Detalhes da tarefa:
Traduza para o inglês esta frase do texto selecionado: "Como te disse, desconheço o teor das conversações de Londres, em Março de 1974,terei que referir o que o Rui Patrício insinua acerca do eventual cessar-fogo proposto pelo Governo de Marcello Caetano."

Texto selecionado:
..............................

Assunto - Uma boa polémcia ques e avizinha

Prezado António Graça de Abreu,

Venho agradecer-te o conhecimento que deste do texto enviado ao Luís Graça. Espero pela publicação e depois passarei a responder-te aos bochechos,abordas diferentes pontos e omites muitos outros,disse-te que tenho vários dossiês profissionais em mãos e urge acabar o 2º livro, muito mais trabalhoso que o primeiro.

Como te falei em estudo, procurarei pôr em cima da mesa a opinião daqueles que lidaram com as decisões políticas e militares no período crucial que leva,em minha opinião,ao reconhecimento do colapso da frente da Guiné...

Como te disse, desconheço o teor das conversações de Londres, em Março de 1974,terei que referir o que o Rui Patrício insinua acerca do eventual cessar-fogo proposto pelo Governo de Marcello Caetano. Luis Cabral também não se espraia, o diplomata português envolvido, que eu saiba, preferiu guardar sigilo, não se percebe porquê.Só que a iniciativa do pedido do cessar-fogo foi das autoridades portuguesas,não devemos iludir o significado desta iniciativa.

..............................

Os dados:
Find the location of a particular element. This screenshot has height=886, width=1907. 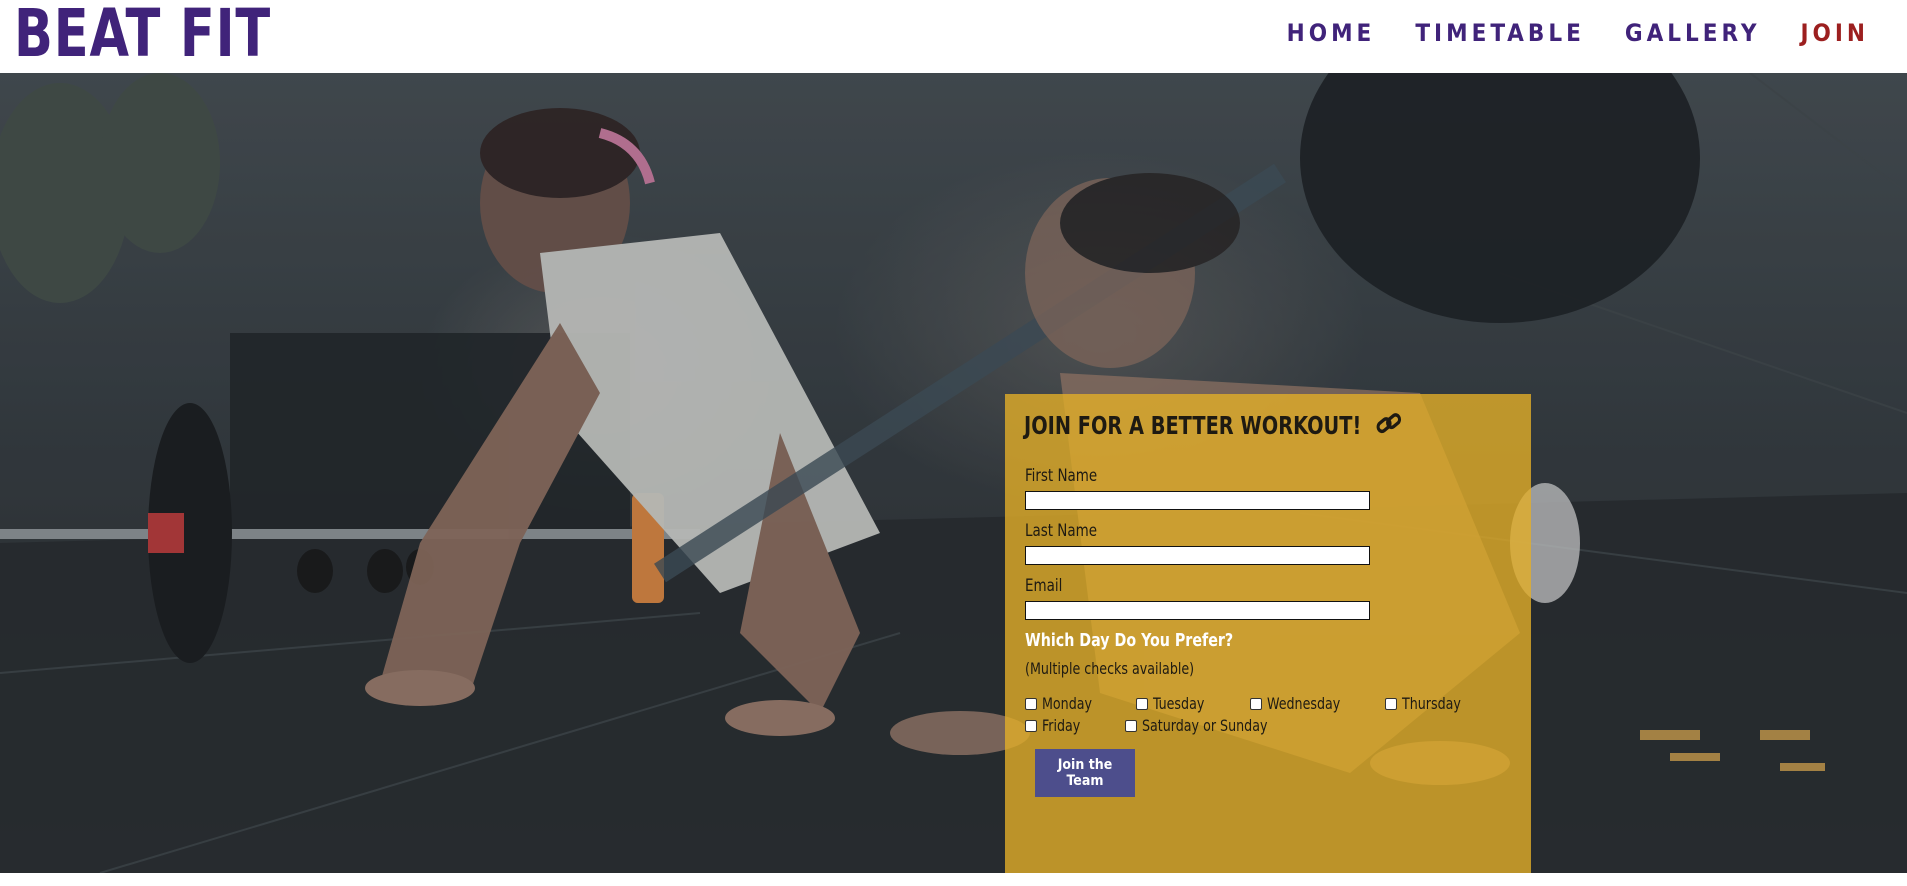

..............................

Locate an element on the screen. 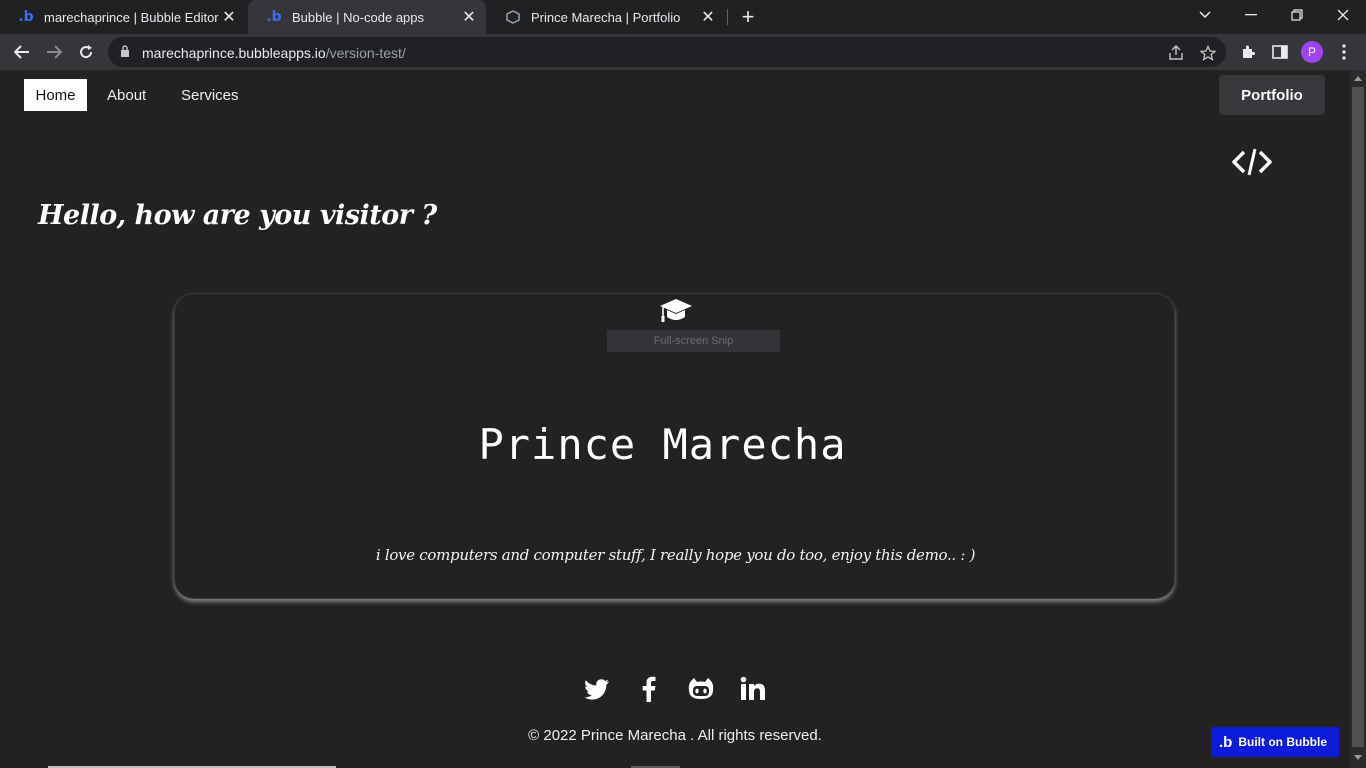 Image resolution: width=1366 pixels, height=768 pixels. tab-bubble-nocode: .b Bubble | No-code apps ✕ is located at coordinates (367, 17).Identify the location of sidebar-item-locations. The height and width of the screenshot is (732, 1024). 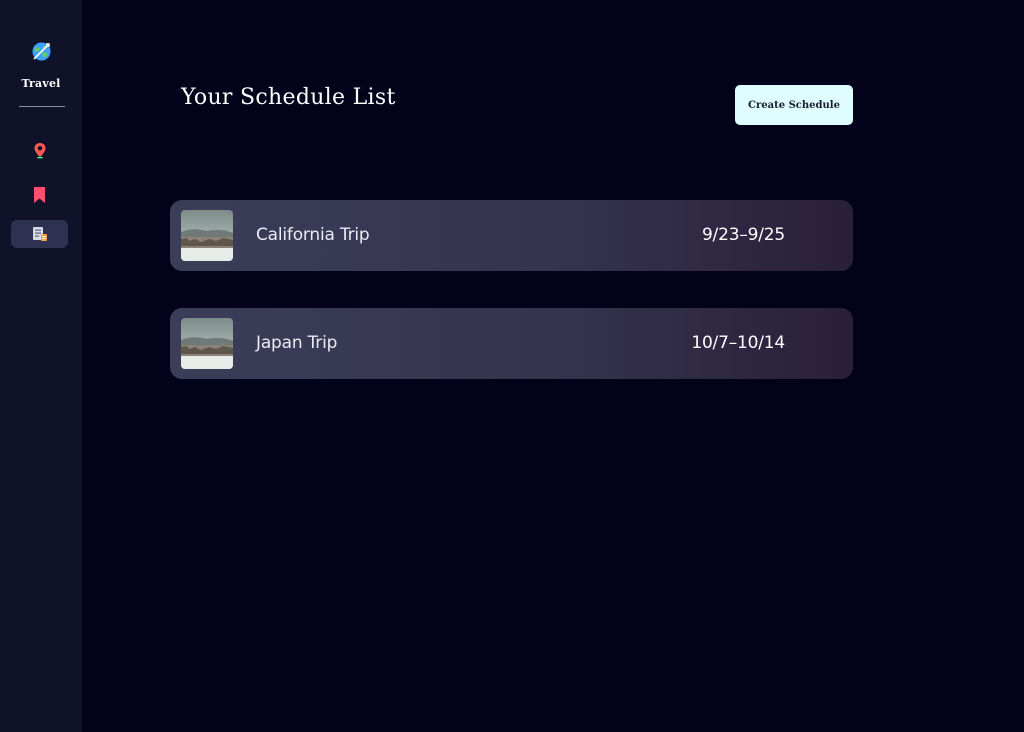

..............................

Resolução:
As I told you, I don't know the substance of the London talks in March 1974; I will have to mention what Rui Patrício hints at regarding the possible ceasefire proposed by Marcello Caetano's government.